El animal estalló como si desplegara sus alas de bronce; los mirones se bajaron a trompicones y buscaron refugio mientras el portón se disgregaba en astillas del tamaño de fósforos bajo la volcánica violencia de su choque. Bayard iba acurrucado detrás del cuello, sujetándole la cabeza, e inmediatamente se lanzaron al callejón, creando absoluto pandemonio entre los pacientes caballos y mulas que estaban atados delante de la fragua del herrero y entre los carros. Donde el callejón desembocaba en una calle, un grupo de negros se dispersó delante de ellos y el semental, sin disminuir la marcha, saltó sobre un niñito negro agarrado a un bastón de caramelo que se cruzó directamente en su camino. Un carro tirado por mulas iba a entrar en el callejón: los animales se encabritaron, retrocediendo ante el asombro boquiabierto del blanco que conducía el vehículo, y de nuevo Bayard hizo dar la vuelta a su ciclón alejándolo de la plaza. Tras él, corrían los espectadores, gritando, con el tratante entre ellos y Rafe MacCallum todavía empuñando su fajo de billetes.
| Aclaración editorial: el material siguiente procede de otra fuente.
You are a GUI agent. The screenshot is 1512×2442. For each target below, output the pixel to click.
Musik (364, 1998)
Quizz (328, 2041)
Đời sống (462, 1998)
El semental se movía bajo Bayard como una música absolutamente enloquecida, incontrolada, espléndidamente incontrolable. El ramal servía sólo para modificar su dirección, no su velocidad, y entre los gritos que le llegaban desde las aceras a los dos lados, hizo torcer al animal por otra calle que se abrió repentinamente ante sus ojos. Era una calle más tranquila; pronto estarían en el campo y el semental podría desahogar su rabia sin el peligro añadido de coches y peatones. Las voces se iban debilitando tras él, mezcladas con el trueno de las herraduras: «¡Apártense, apártense!», pero esta calle estaba desierta, con la excepción de un automóvil pequeño que iba en la misma dirección, y más allá, bajo el somnoliento túnel de los árboles, diminutas manchas brillantes de color se escabulleron hacia un lado, apelotonándose. Niños. «Confío en que se queden ahí», se dijo Bayard a sí mismo. Le lloraban un poco los ojos; debajo de él la marea se alzaba y descendía; a las ventanas de la nariz le llegaba una acre sensación de rabia y de energía y el calor humeante del cuerpo del animal. Al adelantar al automóvil se fijó durante una fracción de segundo en un rostro de mujer, una boca con los labios separados y dos ojos muy abiertos, serenamente asombrados. Pero la cara desapareció sin grabarse en su mente y vio a los niños, tensas formas asustadas de colores brillantes, y al otro lado de la calle un negro regando la acera, y junto a él un segundo negro con un rastrillo.
Alguien chilló desde un porche próximo, y el grupo de niños se dispersó gritando; una figurilla con camisa blanca y diminutos pantalones de color azul pálido se precipitó en la calzada desde la acera, y Bayard se inclinó hacia adelante y tiró de la cuerda haciendo que el caballo torciera en dirección a la acera opuesta, donde estaban los dos negros. La figurilla quedó atrás sin percance; después, verde que se precipitaba hacia él bajo los cascos del semental; y al pasar junto a un desnudo tronco de árbol, el animal hizo que brotaran chispas del cemento húmedo, resbaló, trató de enderezarse y cayó; en cuanto a Bayard, lo vio todo rojo y en seguida, oscuridad total. El caballo consiguió levantarse, se dio la vuelta y golpeó furiosamente al jinete caído con las patas delanteras, pero el negro con el rastrillo lo apartó; el semental, agitando la cabeza, volvió calle abajo con un trote algo envarado y pasó junto al coche inmóvil. Al final de la calle se detuvo temblando y resoplando y permitió que el mozo negro le tocara. Rafe MacCallum todavía llevaba en la mano el fajo de billetes.